• **About this exercise**:
Rewrite the following lines as a JSON list of strings, with one string for each line and all blank lines omitted.

Input data: Begin

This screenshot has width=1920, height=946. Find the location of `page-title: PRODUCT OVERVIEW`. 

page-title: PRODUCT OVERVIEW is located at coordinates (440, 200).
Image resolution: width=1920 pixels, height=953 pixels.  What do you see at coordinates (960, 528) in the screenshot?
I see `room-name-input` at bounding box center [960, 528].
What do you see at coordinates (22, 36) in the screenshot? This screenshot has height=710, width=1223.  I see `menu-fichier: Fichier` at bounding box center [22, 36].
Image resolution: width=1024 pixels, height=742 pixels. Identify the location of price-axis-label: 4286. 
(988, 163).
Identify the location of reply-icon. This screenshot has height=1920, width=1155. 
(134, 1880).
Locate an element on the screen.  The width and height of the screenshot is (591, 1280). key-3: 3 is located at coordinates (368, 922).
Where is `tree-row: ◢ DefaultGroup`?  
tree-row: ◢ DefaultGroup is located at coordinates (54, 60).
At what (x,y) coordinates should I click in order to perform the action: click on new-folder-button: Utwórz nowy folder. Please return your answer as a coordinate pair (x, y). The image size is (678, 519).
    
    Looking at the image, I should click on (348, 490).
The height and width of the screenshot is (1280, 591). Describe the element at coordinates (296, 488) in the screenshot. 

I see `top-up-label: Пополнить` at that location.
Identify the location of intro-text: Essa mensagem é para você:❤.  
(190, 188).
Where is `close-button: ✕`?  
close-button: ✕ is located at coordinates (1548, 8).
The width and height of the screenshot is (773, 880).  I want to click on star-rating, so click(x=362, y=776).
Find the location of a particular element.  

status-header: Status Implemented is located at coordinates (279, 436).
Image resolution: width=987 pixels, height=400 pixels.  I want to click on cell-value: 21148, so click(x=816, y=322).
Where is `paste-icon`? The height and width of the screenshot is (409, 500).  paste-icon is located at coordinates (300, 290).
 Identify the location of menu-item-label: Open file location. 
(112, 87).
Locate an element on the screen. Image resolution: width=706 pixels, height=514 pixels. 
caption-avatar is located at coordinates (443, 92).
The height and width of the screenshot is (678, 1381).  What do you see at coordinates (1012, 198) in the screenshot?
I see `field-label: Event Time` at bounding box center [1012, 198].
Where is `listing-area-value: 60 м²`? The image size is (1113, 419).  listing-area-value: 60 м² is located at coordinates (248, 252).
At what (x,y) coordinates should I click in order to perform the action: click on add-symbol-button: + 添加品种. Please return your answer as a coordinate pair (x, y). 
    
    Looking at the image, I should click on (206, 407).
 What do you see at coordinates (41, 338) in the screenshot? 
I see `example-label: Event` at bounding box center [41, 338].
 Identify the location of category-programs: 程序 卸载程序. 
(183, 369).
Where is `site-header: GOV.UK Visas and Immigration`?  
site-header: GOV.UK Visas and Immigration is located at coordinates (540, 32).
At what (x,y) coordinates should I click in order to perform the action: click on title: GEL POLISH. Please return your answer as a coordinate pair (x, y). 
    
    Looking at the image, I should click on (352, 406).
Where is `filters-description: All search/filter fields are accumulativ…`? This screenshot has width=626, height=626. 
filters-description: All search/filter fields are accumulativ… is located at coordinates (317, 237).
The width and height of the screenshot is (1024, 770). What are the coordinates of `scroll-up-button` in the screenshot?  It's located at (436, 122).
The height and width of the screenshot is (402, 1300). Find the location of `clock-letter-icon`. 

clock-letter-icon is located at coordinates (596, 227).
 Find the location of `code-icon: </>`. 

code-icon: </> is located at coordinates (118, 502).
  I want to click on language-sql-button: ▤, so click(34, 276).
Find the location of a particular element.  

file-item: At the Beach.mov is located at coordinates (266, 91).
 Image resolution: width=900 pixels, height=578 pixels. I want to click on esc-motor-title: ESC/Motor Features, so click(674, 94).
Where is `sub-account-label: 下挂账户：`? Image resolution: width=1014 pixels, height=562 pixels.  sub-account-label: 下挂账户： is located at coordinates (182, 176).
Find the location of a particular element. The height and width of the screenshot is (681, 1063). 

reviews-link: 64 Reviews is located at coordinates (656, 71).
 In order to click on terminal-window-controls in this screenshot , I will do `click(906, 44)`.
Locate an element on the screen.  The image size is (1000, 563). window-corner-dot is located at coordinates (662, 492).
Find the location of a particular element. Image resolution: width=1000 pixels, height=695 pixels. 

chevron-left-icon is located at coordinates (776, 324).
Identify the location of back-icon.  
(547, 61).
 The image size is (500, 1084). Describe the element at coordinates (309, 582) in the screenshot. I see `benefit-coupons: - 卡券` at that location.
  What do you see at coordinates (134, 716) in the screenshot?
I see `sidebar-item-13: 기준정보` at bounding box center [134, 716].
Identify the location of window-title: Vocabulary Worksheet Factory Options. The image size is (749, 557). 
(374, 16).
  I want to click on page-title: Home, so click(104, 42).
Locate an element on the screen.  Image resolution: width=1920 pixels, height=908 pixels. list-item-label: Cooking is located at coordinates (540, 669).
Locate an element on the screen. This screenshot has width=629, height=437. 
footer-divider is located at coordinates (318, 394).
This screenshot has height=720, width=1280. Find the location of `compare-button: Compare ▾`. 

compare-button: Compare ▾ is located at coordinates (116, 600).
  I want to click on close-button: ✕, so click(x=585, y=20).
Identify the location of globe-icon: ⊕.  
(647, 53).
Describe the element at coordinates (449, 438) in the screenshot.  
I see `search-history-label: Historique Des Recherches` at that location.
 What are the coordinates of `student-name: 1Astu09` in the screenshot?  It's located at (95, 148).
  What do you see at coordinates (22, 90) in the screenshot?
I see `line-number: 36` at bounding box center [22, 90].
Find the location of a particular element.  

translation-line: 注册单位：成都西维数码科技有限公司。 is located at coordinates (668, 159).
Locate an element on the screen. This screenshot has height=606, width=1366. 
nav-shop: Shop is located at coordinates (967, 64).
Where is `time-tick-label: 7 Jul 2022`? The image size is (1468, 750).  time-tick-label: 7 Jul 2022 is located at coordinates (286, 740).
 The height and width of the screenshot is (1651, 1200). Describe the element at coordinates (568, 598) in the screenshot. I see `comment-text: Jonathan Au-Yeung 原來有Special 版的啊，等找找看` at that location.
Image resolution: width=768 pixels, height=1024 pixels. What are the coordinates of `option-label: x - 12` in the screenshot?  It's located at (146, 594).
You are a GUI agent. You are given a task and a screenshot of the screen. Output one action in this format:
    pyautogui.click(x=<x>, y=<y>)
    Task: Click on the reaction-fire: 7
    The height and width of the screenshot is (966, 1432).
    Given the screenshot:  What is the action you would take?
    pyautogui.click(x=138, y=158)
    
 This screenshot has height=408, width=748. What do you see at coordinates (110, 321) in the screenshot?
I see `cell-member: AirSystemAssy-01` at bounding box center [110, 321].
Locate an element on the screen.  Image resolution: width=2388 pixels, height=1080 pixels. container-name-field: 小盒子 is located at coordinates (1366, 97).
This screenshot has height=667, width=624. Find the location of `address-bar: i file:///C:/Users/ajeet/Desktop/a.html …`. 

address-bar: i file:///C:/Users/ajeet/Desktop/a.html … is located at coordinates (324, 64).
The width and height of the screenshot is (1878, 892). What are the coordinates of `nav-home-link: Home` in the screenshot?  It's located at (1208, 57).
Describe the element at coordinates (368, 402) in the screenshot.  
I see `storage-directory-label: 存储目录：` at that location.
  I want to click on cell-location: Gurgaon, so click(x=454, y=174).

Input data: End

• **Task output**:
[
  "This screenshot has width=1920, height=946. Find the location of `page-title: PRODUCT OVERVIEW`. ",
  "page-title: PRODUCT OVERVIEW is located at coordinates (440, 200).",
  "Image resolution: width=1920 pixels, height=953 pixels.  What do you see at coordinates (960, 528) in the screenshot?",
  "I see `room-name-input` at bounding box center [960, 528].",
  "What do you see at coordinates (22, 36) in the screenshot? This screenshot has height=710, width=1223.  I see `menu-fichier: Fichier` at bounding box center [22, 36].",
  "Image resolution: width=1024 pixels, height=742 pixels. Identify the location of price-axis-label: 4286. ",
  "(988, 163).",
  "Identify the location of reply-icon. This screenshot has height=1920, width=1155. ",
  "(134, 1880).",
  "Locate an element on the screen.  The width and height of the screenshot is (591, 1280). key-3: 3 is located at coordinates (368, 922).",
  "Where is `tree-row: ◢ DefaultGroup`?  ",
  "tree-row: ◢ DefaultGroup is located at coordinates (54, 60).",
  "At what (x,y) coordinates should I click in order to perform the action: click on new-folder-button: Utwórz nowy folder. Please return your answer as a coordinate pair (x, y). The image size is (678, 519).",
  "    Looking at the image, I should click on (348, 490).",
  "The height and width of the screenshot is (1280, 591). Describe the element at coordinates (296, 488) in the screenshot. ",
  "I see `top-up-label: Пополнить` at that location.",
  "Identify the location of intro-text: Essa mensagem é para você:❤.  ",
  "(190, 188).",
  "Where is `close-button: ✕`?  ",
  "close-button: ✕ is located at coordinates (1548, 8).",
  "The width and height of the screenshot is (773, 880).  I want to click on star-rating, so click(x=362, y=776).",
  "Find the location of a particular element.  ",
  "status-header: Status Implemented is located at coordinates (279, 436).",
  "Image resolution: width=987 pixels, height=400 pixels.  I want to click on cell-value: 21148, so click(x=816, y=322).",
  "Where is `paste-icon`? The height and width of the screenshot is (409, 500).  paste-icon is located at coordinates (300, 290).",
  " Identify the location of menu-item-label: Open file location. ",
  "(112, 87).",
  "Locate an element on the screen. Image resolution: width=706 pixels, height=514 pixels. ",
  "caption-avatar is located at coordinates (443, 92).",
  "The height and width of the screenshot is (678, 1381).  What do you see at coordinates (1012, 198) in the screenshot?",
  "I see `field-label: Event Time` at bounding box center [1012, 198].",
  "Where is `listing-area-value: 60 м²`? The image size is (1113, 419).  listing-area-value: 60 м² is located at coordinates (248, 252).",
  "At what (x,y) coordinates should I click in order to perform the action: click on add-symbol-button: + 添加品种. Please return your answer as a coordinate pair (x, y). ",
  "    Looking at the image, I should click on (206, 407).",
  " What do you see at coordinates (41, 338) in the screenshot? ",
  "I see `example-label: Event` at bounding box center [41, 338].",
  " Identify the location of category-programs: 程序 卸载程序. ",
  "(183, 369).",
  "Where is `site-header: GOV.UK Visas and Immigration`?  ",
  "site-header: GOV.UK Visas and Immigration is located at coordinates (540, 32).",
  "At what (x,y) coordinates should I click in order to perform the action: click on title: GEL POLISH. Please return your answer as a coordinate pair (x, y). ",
  "    Looking at the image, I should click on (352, 406).",
  "Where is `filters-description: All search/filter fields are accumulativ…`? This screenshot has width=626, height=626. ",
  "filters-description: All search/filter fields are accumulativ… is located at coordinates (317, 237).",
  "The width and height of the screenshot is (1024, 770). What are the coordinates of `scroll-up-button` in the screenshot?  It's located at (436, 122).",
  "The height and width of the screenshot is (402, 1300). Find the location of `clock-letter-icon`. ",
  "clock-letter-icon is located at coordinates (596, 227).",
  " Find the location of `code-icon: </>`. ",
  "code-icon: </> is located at coordinates (118, 502).",
  "  I want to click on language-sql-button: ▤, so click(34, 276).",
  "Find the location of a particular element.  ",
  "file-item: At the Beach.mov is located at coordinates (266, 91).",
  " Image resolution: width=900 pixels, height=578 pixels. I want to click on esc-motor-title: ESC/Motor Features, so click(674, 94).",
  "Where is `sub-account-label: 下挂账户：`? Image resolution: width=1014 pixels, height=562 pixels.  sub-account-label: 下挂账户： is located at coordinates (182, 176).",
  "Find the location of a particular element. The height and width of the screenshot is (681, 1063). ",
  "reviews-link: 64 Reviews is located at coordinates (656, 71).",
  " In order to click on terminal-window-controls in this screenshot , I will do `click(906, 44)`.",
  "Locate an element on the screen.  The image size is (1000, 563). window-corner-dot is located at coordinates (662, 492).",
  "Find the location of a particular element. Image resolution: width=1000 pixels, height=695 pixels. ",
  "chevron-left-icon is located at coordinates (776, 324).",
  "Identify the location of back-icon.  ",
  "(547, 61).",
  " The image size is (500, 1084). Describe the element at coordinates (309, 582) in the screenshot. I see `benefit-coupons: - 卡券` at that location.",
  "  What do you see at coordinates (134, 716) in the screenshot?",
  "I see `sidebar-item-13: 기준정보` at bounding box center [134, 716].",
  "Identify the location of window-title: Vocabulary Worksheet Factory Options. The image size is (749, 557). ",
  "(374, 16).",
  "  I want to click on page-title: Home, so click(104, 42).",
  "Locate an element on the screen.  Image resolution: width=1920 pixels, height=908 pixels. list-item-label: Cooking is located at coordinates (540, 669).",
  "Locate an element on the screen. This screenshot has width=629, height=437. ",
  "footer-divider is located at coordinates (318, 394).",
  "This screenshot has height=720, width=1280. Find the location of `compare-button: Compare ▾`. ",
  "compare-button: Compare ▾ is located at coordinates (116, 600).",
  "  I want to click on close-button: ✕, so click(x=585, y=20).",
  "Identify the location of globe-icon: ⊕.  ",
  "(647, 53).",
  "Describe the element at coordinates (449, 438) in the screenshot.  ",
  "I see `search-history-label: Historique Des Recherches` at that location.",
  " What are the coordinates of `student-name: 1Astu09` in the screenshot?  It's located at (95, 148).",
  "  What do you see at coordinates (22, 90) in the screenshot?",
  "I see `line-number: 36` at bounding box center [22, 90].",
  "Find the location of a particular element.  ",
  "translation-line: 注册单位：成都西维数码科技有限公司。 is located at coordinates (668, 159).",
  "Locate an element on the screen. This screenshot has height=606, width=1366. ",
  "nav-shop: Shop is located at coordinates (967, 64).",
  "Where is `time-tick-label: 7 Jul 2022`? The image size is (1468, 750).  time-tick-label: 7 Jul 2022 is located at coordinates (286, 740).",
  " The height and width of the screenshot is (1651, 1200). Describe the element at coordinates (568, 598) in the screenshot. I see `comment-text: Jonathan Au-Yeung 原來有Special 版的啊，等找找看` at that location.",
  "Image resolution: width=768 pixels, height=1024 pixels. What are the coordinates of `option-label: x - 12` in the screenshot?  It's located at (146, 594).",
  "You are a GUI agent. You are given a task and a screenshot of the screen. Output one action in this format:",
  "    pyautogui.click(x=<x>, y=<y>)",
  "    Task: Click on the reaction-fire: 7",
  "    The height and width of the screenshot is (966, 1432).",
  "    Given the screenshot:  What is the action you would take?",
  "    pyautogui.click(x=138, y=158)",
  " This screenshot has height=408, width=748. What do you see at coordinates (110, 321) in the screenshot?",
  "I see `cell-member: AirSystemAssy-01` at bounding box center [110, 321].",
  "Locate an element on the screen.  Image resolution: width=2388 pixels, height=1080 pixels. container-name-field: 小盒子 is located at coordinates (1366, 97).",
  "This screenshot has height=667, width=624. Find the location of `address-bar: i file:///C:/Users/ajeet/Desktop/a.html …`. ",
  "address-bar: i file:///C:/Users/ajeet/Desktop/a.html … is located at coordinates (324, 64).",
  "The width and height of the screenshot is (1878, 892). What are the coordinates of `nav-home-link: Home` in the screenshot?  It's located at (1208, 57).",
  "Describe the element at coordinates (368, 402) in the screenshot.  ",
  "I see `storage-directory-label: 存储目录：` at that location.",
  "  I want to click on cell-location: Gurgaon, so click(x=454, y=174)."
]